Richtig ist zwar, dass mit der Zahlung dieses Entgelts auch die Einräumung von bestimmten Zugriffs- und Nutzungsrechten verbunden war. Die EU hatte sich in den Vereinbarungen (insbesondere Artikel 13 des Annex II) entsprechende Rechte vorbehalten. Nach Artikel 13.4 Abs. 1 des Annex II erhielt das gemeinsame Forschungszentrum der EU kostenfrei das Recht, die im Rahmen des Projekts entwickelten Kenntnisse und sonstigen Rechte für eigene Forschungs- und Technologie- und Entwicklungsvorhaben gemäß dem EU-Rahmenprogramm zu nutzen.
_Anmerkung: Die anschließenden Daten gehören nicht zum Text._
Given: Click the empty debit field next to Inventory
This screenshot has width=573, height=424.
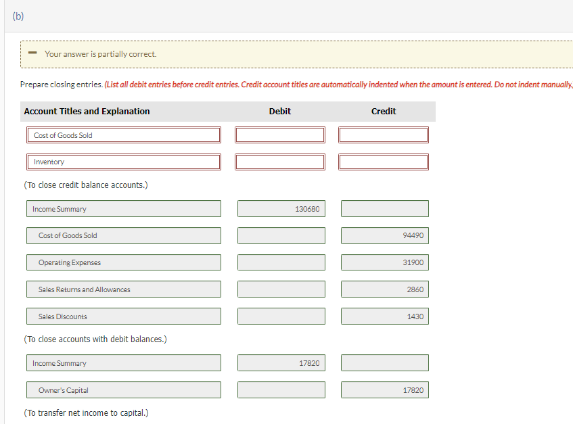Looking at the screenshot, I should pos(279,162).
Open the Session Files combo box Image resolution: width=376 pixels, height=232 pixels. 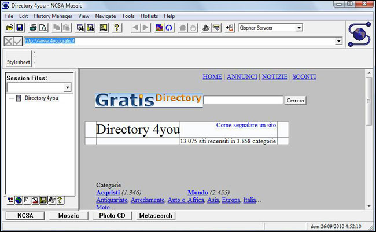coord(67,87)
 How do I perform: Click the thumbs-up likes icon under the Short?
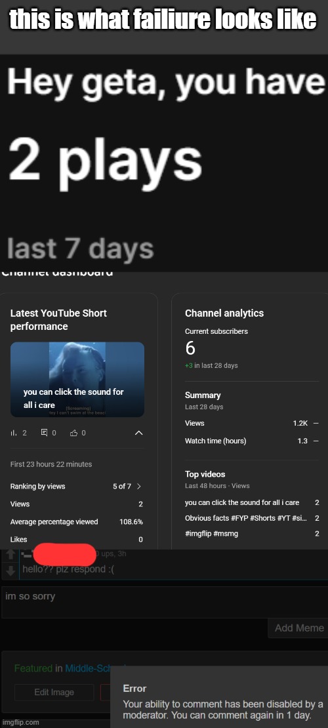coord(73,433)
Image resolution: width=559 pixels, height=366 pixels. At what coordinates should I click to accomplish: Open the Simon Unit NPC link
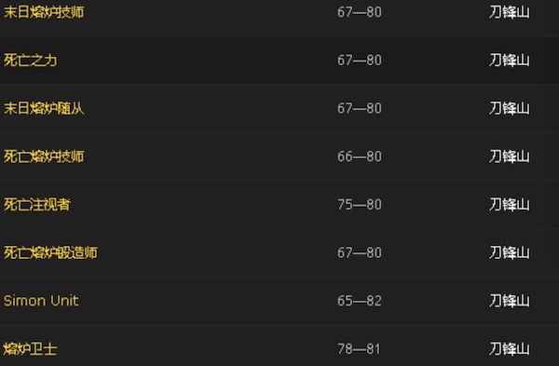pyautogui.click(x=41, y=301)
Daraus folgt aber nicht, dass der Zahlung eine Gegenleistung gegenüberstand. Vielmehr geht der Senat davon aus, dass die EU sich lediglich eine Überprüfung vorbehalten wollte, wie ihre Mittel verwendet werden. Darüber hinaus sollten die von der Klägerin gewonnenen Erkenntnisse auch in anderen Bereichen der EU verwendet werden. Keinesfalls aber war es Hauptziel der Zahlung des Zuschusses, die Gewährung des Zuschusses von einer entsprechenden Gegenleistung abhängig zu machen. Vielmehr ist es in öffentlich geförderten Projekten üblich, durch entsprechende Kontrolle die Einhaltung der Förderungsbedingungen zu überprüfen.
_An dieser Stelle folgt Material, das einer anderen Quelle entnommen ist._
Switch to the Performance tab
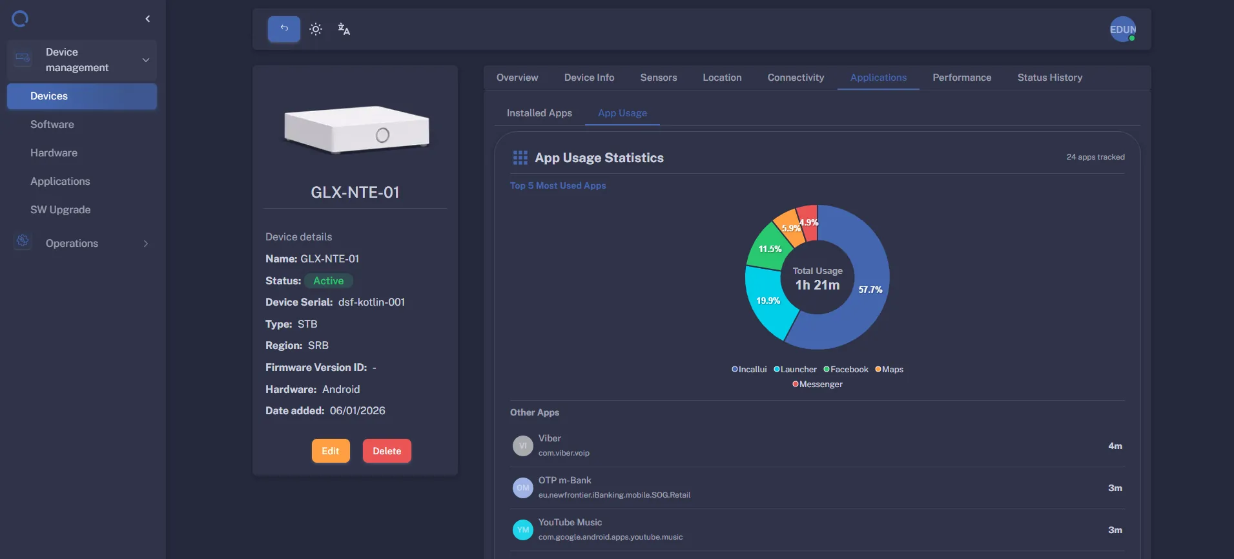The image size is (1234, 559). pos(961,78)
Von Bedeutung ist in diesem Zusammenhang auch, dass nach der Rechtsprechung des BFH die Zahlung eines Dritten an den Leistungsempfänger dann als echter Zuschuss und nicht als Entgelt zu betrachten ist, wenn die Zahlung letztlich der Förderung des Leistenden und nicht überwiegend im Interesse des Leistungsempfängers bewirkt wird (vgl. z.B. BFH-Urteil vom 08.03.1990 - V R 67/89, BStBl II 1990, 708). Auch diese Voraussetzung ist im Streitfall erfüllt, denn die Zahlung seitens der EU erfolgte auch vor dem Hintergrund, dass die Förderung des Projektes in der Region X für weitere Projekte in Europa verwendet werden sollte.
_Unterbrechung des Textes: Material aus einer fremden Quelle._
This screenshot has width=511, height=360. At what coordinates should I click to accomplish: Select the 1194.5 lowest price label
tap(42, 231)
Vor diesem Hintergrund kann auch die Frage dahinstehen, ob sich der Leistungsort am Sitz der Klägerin befand, wie dies der Grundsatz in § 3 a Abs. 1 Satz 1 UStG vorsieht. Fraglich ist dies allerdings deshalb, weil § 3 a Abs. 3 i.V.m. Abs. 4 Nr. 1 UStG bei der Einräumung, Übertragung und Wahrnehmung der dort genannten Rechte vorsieht, wo der Leistungsempfänger sein Unternehmen betreibt (§ 3 a Abs. 3 Satz 1 UStG). Würde man demgemäß dem Vorbringen des FA folgen und die Gegenleistung in der Übertragung eines Rechtes (Nutzungs- und Zugriffsrecht) sehen, so läge möglicherweise der Leistungsort nicht im Sinne des § 1 Abs. 1 Nr. 1 UStG im Inland, sondern am Sitz der Europäischen Union. Letztlich kann dies jedoch dahinstehen, weil der erkennende Senat bereits - wie oben ausgeführt - davon ausgeht, dass im Streitfall kein Leistungsaustausch i.S.d. § 1 Abs. 1 Nr. 1 UStG vorliegt.

Nach alldem war der Einspruchsbescheid aufzuheben und der Umsatzsteuerbescheid 2001 vom 26.06.2003 zu ändern. (...)

Die Kostenentscheidung folgt aus § 135 Abs. 1 FGO. Die Entscheidung über die Die Entscheidung über die vorläufige Vollstreckbarkeit ergibt sich aus § 155 FGO i.V.m. §§ 708 Nr. 10, 711 Zivilprozessordnung (ZPO).